Have you ever heard of the woman who hated Mother’s Day?
According to the Toronto Star, there was such a woman.. and she started it all. If you think the spirit of Mother’s Day has been spoiled by the commercialism of cards, flowers and once-a-year sincerity, you stand united with the woman credited with giving us the annual event.
Anna Jarvis, a West Virginian woman, was so horrified by what the holiday she helped create in 1914 turned into that she spent most of her later years campaigning to have the second Sunday in May removed from the calendar as the day to honor your mother.
In the end, Jarvis lost the fight.

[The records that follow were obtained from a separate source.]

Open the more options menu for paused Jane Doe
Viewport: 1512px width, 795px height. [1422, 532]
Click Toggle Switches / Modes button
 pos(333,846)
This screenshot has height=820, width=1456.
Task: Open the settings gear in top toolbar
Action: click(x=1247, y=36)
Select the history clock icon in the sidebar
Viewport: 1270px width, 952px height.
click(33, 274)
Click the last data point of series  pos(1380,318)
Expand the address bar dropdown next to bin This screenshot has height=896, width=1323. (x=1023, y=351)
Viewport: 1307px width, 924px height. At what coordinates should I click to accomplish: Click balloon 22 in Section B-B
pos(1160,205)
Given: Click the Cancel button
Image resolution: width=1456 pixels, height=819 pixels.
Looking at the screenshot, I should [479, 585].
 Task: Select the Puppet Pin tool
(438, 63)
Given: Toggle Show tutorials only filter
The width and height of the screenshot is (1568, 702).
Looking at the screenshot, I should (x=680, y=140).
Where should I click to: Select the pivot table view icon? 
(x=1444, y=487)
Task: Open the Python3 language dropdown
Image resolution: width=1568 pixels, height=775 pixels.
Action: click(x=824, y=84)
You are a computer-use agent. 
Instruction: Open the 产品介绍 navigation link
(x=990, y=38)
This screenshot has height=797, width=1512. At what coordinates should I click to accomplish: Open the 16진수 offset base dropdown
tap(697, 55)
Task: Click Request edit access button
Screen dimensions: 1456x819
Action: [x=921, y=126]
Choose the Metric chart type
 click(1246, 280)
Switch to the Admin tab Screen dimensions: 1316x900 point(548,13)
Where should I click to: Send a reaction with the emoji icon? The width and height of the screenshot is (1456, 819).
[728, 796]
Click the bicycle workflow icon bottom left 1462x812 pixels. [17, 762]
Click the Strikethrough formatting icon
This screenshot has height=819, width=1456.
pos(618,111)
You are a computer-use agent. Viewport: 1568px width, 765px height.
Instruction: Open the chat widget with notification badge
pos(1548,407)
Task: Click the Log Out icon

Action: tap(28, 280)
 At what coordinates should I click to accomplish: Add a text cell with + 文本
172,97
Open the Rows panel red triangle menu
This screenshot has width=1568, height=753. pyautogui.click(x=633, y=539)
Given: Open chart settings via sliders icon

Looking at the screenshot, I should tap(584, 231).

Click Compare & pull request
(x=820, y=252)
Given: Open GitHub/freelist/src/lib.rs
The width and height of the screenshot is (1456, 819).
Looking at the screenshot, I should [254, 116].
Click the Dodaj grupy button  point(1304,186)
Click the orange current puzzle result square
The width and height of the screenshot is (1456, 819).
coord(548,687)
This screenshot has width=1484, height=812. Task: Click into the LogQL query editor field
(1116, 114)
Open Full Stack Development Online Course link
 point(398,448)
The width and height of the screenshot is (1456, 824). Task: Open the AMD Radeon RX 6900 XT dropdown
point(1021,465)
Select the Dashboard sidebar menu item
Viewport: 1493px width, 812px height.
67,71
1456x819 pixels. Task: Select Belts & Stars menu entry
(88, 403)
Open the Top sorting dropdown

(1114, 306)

The woman, who was never a mother herself, exhausted her financial resources and ruined her mental health in that fight. She died alone in 1948 in an asylum at the age of 84. Just before her death Jarvis told a local reporter: "I devoted my entire life to Mother’s Day and the racketeers and grafters have taken it over."
In 1914, Jarvis spearheaded a campaign to help persuade U.S. president Woodrow Wilson to set aside May’s second Sunday as a national day for recognition. She orchestrated a letter-writing campaign to him, lobbied influential politicians and clergymen, and distributed brochures arguing about the importance of a national day for mothers.
Jarvis’ cause came from admiration for her recently deceased mother, Anna Maria, and others like her who had been an inspiration. But by the early 1920s, she was sickened by the commercial circus she had helped create. She felt the day had nothing to do with celebrating the real achievements of women.
Jarvis spent her latter days crashing floral company conventions to protest and urging card companies to give the money they made from Mother’s Day to the poor. At one Mother’s Day convention where flowers were being sold she was arrested for disturbing the peace. She even launched a lawsuit to stop a Mother’s Day festival from being held.
This only drives home the point that the things we start up may become something we never intended them to be. From casual conversations we begin that soon become negative gossip sessions to baby steps into temptation that creates a noose around our neck, consider the impact of that next thing you're pushing for.